ARTHUR H. ROTSTEIN
The Associated Press
August 22, 2008
PHOENIX — Arizona is “Ground Zero” for the Border Patrol in its quest to gain effective control of illegal immigration into the United States, and agents are making headway, the chief of the agency’s busiest sector says.
The progress is reflected in a 16 percent drop in apprehensions in the patrol’s Tucson sector through Aug. 19 for the current fiscal year, compared to the same period a year ago, and by what officials believe is an even bigger decrease in entries, Chief Patrol Agent Robert Gilbert told The Associated Press this week. The fiscal year ends Sept. 30.
“We have a ways to go, but we’re a lot closer today than we have been, and we’re seeing the results,” Gilbert said. “We’re at a 10-year low right now with apprehensions.”

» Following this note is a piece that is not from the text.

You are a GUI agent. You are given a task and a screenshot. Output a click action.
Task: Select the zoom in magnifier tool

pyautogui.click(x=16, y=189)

Federal officials frequently cite lower apprehension figures as a measure of success since Border Patrol officials believe they indicate fewer people are trying to cross illegally.
As of Aug. 19, agents in the Tucson sector had made 291,000 apprehensions versus nearly 349,000 through the same date last year.

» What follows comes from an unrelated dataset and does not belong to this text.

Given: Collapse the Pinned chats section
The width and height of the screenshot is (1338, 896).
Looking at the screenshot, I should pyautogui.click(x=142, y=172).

Gilbert noted the numbers are lower than figures hit in the 2002 fiscal year, when apprehensions plummeted following the Sept. 11 terrorist attacks. And they’re far below the highest arrest total of the decade — 557,000 during the 2000 fiscal year.
But the sector, with its 262 miles of border, is still the busiest on the Mexican frontier, registering 46 percent of all Border Patrol arrests and 50 percent of its total marijuana seizures, Gilbert said.
As a result, the sector has received the most border fencing and vehicle barriers and been the test site for high-tech pilot programs, from virtual fencing to unmanned surveillance drones.
“This is for the Border Patrol our Ground Zero,” Gilbert said.
Gilbert credits several factors for sector successes, including increases in manpower, the fences and other physical barriers, efforts to prosecute some illegal immigrants and a program to fly some illegal immigrants caught in Arizona to the Mexican interior. The aerial repatriation program is intended to separate illegal immigrants from their smugglers.
“We’ve tried a lot of different things here, but one of the mistakes that I believe we’ve made is trying to eat the whole apple at once,” Gilbert said. “So now we’re taking sections of the border back.”